* **Provided passage**
So when the opportunity came for my girlfriend and I to move in together that spring, I took it. I knew she was the one I wanted to be with for the rest of my life. We loved each other deeply, so the decision was obvious. I didn’t second guess it at all, and looking back on it now I’m so glad we moved in together. It made so much more sense than the alternative, which would have meant living apart, paying two separate rents, and wearing masks to visit each other. Everything felt right about the move from the get go, so much so that it failed to cross my mind that our cohabitation ran antithetical to the CRC church, of which I was still a member. 

I hadn’t realized the CRC had anything definitive to say about cohabitation or premarital sex until the topic came up on that backpacking trip. We started talking about the CRC’s Human Sexuality Report, and what the report refers to as acts of unchastity. One of my friends, a pastor who I respect, brought up a hypothetical scenario: if a member of his church was living with his partner, my friend would need to disciple this person to leave behind his ways or find a path to marriage. Otherwise, that member of the church would be actively living an unchaste life, which God detests.

As we discussed, my skin felt hot and flushed; I didn’t know what to say. My friend had just described a hypothetical scenario of someone living in direct opposition to the laws of the church, and described how he would have to reprimand someone who was living that way. And there I was, right beside him, living that life, deserving of reprimand. 

In that conversation it became abundantly clear to me that how I was living was in direct contrast to the CRC’s position on the issue. And the CRC’s opinion isn’t a casual disagreement with cohabitation by any means; the church’s stance is that anyone who practices cohabitation or pre-marital sex will not inherit the kingdom of God—sounds like synodical shorthand for: you’re going to hell, bub. 

Well, shit.

* **Directive 1**
Please answer these about the cohabitation passage above:
(a) In what season did the writer and the girlfriend move in together?
(b) On what kind of trip did the topic of cohabitation come up?
(c) Which CRC report did the group start talking about?
* **Directive 2**
Decide whether each statement agrees with the cohabitation passage above. Answer yes or no, quoting the words that settle it.
(a) The writer already knew the CRC's position on cohabitation before the trip.
(b) The friend who raised the hypothetical scenario was a pastor.
(c) Living apart would have meant paying two separate rents.
* **Directive 3**
Reproduce the cohabitation passage from "In that conversation" up to and including "Well, shit.".

* **Information provided**
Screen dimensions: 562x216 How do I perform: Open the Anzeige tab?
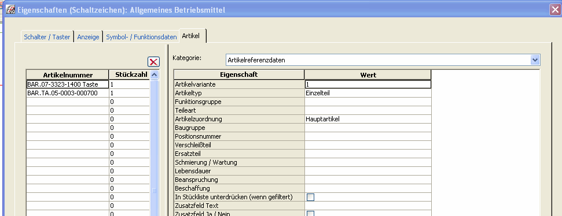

* **Exercise solution 1**
(a) Spring.
(b) A backpacking trip.
(c) The Human Sexuality Report.

* **Exercise solution 2**
(a) No: "I hadn’t realized the CRC had anything definitive to say about cohabitation or premarital sex until the topic came up on that backpacking trip."
(b) Yes: "One of my friends, a pastor who I respect, brought up a hypothetical scenario"
(c) Yes: "which would have meant living apart, paying two separate rents, and wearing masks to visit each other"

* **Exercise solution 3**
In that conversation it became abundantly clear to me that how I was living was in direct contrast to the CRC’s position on the issue. And the CRC’s opinion isn’t a casual disagreement with cohabitation by any means; the church’s stance is that anyone who practices cohabitation or pre-marital sex will not inherit the kingdom of God—sounds like synodical shorthand for: you’re going to hell, bub. 

Well, shit.